WORK REQUEST 1:
Please answer these questions about the mural arrest article:
(a) What alias does Tashif Turner go by?
(b) Who was the As It Happens guest host that Turner spoke with?
(c) What was the old warrant that Turner was also arrested on?
WORK REQUEST 2: In the mural arrest article, rename "precinct" to "district" throughout the stretch from "Turner said officers" through "City Walls project.", and give that stretch again with the change.

SOURCE EXTRACT:
Detroit artist arrested while working on city-commissioned mural
Tashif Turner, a.k.a. Sheefy McFly, was working on a mural project designed to fight illegal graffiti
A Detroit artist wants an apology from police after he was arrested after being suspected of vandalism while he was working on a mural the city commissioned him to complete.
Tashif Turner, a.k.a. Sheefy McFly, was commissioned by the city as part of City Walls, a multi-year effort to fight illegal graffiti with city-approved artwork.
"They treated me more so like a criminal than an artist," he told As It Happens guest host Susan Bonner.
Turner said officers from the local precinct asked him about his work earlier in the week. He showed them his city-issued permit, which they accepted.
Days later when he was nearing the end of his work on the mural, two officers from a different precinct approached him, asking what he was doing. He wasn't holding his permit at the time.
He said the officers expressed doubt at his answers, including his offer to contact a city official to confirm his involvement in the City Walls project.
"Everything that I was saying, they were doubting. And it just felt like they were just trying to demean me," said Turner.
I wasn't resisting arrest. I'm just trying to speak. I want to be treated like a human and not like a criminal.- Tashif Turner, a.k.a. Sheefy McFly
"I was really trying to be humble and say like, 'I'm just doing the job that the city is sponsoring me for.'"
Turner said one of the officers reached to grab his throat. He said he pushed the officer's hand away and offered to check if his permit was inside his bag.
"They made it seem like I was trying to run and that's when they held my arms out to the side, threatened to tase me, put handcuffs on me. They called for backup. Five or 10 more cars came," he said.
"I wasn't resisting arrest. I'm just trying to speak. I want to be treated like a human and not like a criminal."
'Like animals in a cage'
Police spokeswoman Nicole Kirkwood told The Associated Press officers found Turner uncooperative. She says the disagreement led to Turner being arrested on suspicion of resisting and obstructing and on a warrant for an old parking ticket.

[Records in a dataset]

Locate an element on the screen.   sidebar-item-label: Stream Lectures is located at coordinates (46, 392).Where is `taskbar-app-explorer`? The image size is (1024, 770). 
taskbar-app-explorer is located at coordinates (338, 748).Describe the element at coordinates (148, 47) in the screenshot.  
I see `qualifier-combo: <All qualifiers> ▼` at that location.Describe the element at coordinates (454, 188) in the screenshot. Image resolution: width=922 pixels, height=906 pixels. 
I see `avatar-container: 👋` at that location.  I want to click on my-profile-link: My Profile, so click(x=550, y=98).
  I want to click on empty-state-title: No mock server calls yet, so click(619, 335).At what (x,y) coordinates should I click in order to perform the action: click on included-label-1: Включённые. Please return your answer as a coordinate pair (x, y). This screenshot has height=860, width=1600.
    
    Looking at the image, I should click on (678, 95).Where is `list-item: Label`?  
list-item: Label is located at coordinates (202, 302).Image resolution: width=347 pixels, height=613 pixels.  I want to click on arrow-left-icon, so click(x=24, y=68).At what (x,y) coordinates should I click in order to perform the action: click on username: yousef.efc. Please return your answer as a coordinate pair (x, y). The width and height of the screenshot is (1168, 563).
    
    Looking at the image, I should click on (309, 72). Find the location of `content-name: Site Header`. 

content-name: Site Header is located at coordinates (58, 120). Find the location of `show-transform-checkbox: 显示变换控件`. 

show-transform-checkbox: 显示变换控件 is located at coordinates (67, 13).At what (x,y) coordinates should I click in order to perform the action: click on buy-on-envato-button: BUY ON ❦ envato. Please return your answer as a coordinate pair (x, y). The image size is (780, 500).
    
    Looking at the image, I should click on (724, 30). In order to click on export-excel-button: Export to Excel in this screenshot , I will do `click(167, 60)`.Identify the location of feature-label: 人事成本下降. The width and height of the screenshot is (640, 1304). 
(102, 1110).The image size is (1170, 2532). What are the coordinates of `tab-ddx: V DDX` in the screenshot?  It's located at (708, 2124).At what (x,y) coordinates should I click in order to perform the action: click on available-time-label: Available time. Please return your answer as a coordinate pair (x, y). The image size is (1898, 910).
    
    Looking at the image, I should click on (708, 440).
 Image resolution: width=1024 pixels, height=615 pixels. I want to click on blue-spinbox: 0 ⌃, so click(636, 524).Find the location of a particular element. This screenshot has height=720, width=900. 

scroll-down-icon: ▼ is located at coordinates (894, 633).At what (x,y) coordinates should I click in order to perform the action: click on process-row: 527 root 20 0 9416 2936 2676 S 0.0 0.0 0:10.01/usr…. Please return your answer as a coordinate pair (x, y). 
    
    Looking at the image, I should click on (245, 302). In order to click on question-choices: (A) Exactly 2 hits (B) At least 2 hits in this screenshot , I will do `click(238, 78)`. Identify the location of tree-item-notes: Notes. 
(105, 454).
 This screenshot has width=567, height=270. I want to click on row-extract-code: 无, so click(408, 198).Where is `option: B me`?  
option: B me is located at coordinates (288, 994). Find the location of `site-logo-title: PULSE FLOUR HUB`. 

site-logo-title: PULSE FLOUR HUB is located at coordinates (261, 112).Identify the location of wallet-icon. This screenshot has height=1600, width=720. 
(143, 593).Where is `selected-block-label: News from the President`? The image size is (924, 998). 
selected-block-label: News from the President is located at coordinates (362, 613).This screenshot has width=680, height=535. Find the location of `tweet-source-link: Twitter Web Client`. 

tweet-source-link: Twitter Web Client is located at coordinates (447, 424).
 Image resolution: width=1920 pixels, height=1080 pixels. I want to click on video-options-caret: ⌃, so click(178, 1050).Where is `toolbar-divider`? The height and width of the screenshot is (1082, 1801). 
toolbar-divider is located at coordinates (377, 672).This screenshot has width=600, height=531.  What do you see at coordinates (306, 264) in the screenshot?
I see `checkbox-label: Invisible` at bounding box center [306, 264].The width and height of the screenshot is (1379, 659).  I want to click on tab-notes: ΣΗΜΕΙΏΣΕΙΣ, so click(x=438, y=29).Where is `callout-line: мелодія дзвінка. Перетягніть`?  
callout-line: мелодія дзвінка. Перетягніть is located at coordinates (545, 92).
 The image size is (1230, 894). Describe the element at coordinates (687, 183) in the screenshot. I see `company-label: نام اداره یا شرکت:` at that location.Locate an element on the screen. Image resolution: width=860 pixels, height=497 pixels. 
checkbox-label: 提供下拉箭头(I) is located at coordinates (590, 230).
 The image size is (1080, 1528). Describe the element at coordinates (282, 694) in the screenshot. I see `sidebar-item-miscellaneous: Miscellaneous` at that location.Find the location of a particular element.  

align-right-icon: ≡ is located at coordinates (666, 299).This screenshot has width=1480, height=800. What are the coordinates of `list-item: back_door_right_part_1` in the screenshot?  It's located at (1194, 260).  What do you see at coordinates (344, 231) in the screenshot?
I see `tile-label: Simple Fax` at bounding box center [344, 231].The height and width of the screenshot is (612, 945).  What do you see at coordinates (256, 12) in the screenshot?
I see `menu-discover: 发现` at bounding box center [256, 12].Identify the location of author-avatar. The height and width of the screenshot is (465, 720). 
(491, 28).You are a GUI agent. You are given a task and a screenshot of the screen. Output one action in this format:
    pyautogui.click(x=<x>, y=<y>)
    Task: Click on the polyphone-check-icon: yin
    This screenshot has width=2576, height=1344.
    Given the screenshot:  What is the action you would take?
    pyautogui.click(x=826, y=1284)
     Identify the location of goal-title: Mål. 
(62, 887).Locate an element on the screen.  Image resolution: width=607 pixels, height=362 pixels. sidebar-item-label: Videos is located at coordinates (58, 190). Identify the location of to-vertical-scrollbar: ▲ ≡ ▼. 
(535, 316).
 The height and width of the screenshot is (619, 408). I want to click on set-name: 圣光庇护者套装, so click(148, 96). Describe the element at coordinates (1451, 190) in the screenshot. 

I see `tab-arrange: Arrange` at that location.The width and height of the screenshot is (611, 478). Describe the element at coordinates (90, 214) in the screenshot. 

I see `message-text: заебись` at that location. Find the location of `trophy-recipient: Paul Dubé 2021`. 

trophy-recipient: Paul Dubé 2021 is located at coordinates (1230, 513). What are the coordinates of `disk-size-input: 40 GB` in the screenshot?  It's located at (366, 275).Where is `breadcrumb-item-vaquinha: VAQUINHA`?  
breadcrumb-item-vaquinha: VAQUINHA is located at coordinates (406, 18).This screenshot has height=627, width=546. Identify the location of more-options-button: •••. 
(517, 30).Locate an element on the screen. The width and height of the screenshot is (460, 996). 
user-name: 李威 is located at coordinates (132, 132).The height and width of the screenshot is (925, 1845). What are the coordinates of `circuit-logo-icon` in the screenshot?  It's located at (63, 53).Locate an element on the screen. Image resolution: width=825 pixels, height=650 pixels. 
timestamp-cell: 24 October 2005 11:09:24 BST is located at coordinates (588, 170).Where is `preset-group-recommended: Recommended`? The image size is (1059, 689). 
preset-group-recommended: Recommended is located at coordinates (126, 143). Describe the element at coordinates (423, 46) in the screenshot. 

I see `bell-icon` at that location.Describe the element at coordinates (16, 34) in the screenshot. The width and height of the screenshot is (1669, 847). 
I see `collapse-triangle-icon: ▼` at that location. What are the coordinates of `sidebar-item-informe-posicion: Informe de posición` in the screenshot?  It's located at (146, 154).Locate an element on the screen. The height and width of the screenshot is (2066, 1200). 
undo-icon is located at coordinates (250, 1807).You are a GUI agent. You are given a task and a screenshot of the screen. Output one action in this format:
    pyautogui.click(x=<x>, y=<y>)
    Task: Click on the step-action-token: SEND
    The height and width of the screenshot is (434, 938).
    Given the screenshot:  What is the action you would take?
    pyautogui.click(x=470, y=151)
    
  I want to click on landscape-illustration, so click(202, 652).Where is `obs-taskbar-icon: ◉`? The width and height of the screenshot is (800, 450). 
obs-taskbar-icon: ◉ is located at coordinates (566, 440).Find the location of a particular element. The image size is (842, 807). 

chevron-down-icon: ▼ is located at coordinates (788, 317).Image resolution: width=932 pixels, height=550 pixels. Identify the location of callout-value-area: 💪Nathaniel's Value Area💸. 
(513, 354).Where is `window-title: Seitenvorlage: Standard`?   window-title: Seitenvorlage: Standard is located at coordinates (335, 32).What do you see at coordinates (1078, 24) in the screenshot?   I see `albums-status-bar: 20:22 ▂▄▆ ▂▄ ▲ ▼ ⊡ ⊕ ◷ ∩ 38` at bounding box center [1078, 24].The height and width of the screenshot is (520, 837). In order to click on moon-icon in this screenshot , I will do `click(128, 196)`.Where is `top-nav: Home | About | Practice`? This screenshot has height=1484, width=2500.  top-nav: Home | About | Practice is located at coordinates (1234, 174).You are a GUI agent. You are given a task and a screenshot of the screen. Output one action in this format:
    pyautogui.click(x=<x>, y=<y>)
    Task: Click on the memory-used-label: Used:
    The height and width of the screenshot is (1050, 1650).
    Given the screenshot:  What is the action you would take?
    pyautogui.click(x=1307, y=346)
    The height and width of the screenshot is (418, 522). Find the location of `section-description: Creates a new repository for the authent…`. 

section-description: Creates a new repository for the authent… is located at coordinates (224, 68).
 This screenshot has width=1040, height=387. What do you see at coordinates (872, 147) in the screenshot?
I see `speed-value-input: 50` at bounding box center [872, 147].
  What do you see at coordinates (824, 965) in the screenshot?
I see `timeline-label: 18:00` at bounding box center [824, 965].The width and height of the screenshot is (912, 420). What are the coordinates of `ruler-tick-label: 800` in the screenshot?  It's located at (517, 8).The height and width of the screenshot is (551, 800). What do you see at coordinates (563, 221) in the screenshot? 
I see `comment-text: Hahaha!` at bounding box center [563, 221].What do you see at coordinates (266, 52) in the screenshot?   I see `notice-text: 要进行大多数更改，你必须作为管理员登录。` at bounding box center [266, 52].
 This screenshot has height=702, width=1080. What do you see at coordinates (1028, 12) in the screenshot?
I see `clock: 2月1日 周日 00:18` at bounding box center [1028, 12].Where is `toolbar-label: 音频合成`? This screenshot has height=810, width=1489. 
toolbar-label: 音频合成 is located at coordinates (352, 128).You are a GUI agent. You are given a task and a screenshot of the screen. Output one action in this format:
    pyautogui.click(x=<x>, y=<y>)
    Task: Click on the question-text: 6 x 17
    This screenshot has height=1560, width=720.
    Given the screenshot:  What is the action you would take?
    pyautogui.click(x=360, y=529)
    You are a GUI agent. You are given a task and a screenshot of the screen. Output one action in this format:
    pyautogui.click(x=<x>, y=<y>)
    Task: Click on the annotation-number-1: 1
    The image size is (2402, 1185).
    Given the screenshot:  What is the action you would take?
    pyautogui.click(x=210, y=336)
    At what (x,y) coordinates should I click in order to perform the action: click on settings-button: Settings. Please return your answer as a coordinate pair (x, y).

RESPONSE AREA 1:
(a) Sheefy McFly
(b) Susan Bonner
(c) An old parking ticket

RESPONSE AREA 2:
Turner said officers from the local district asked him about his work earlier in the week. He showed them his city-issued permit, which they accepted.
Days later when he was nearing the end of his work on the mural, two officers from a different district approached him, asking what he was doing. He wasn't holding his permit at the time.
He said the officers expressed doubt at his answers, including his offer to contact a city official to confirm his involvement in the City Walls project.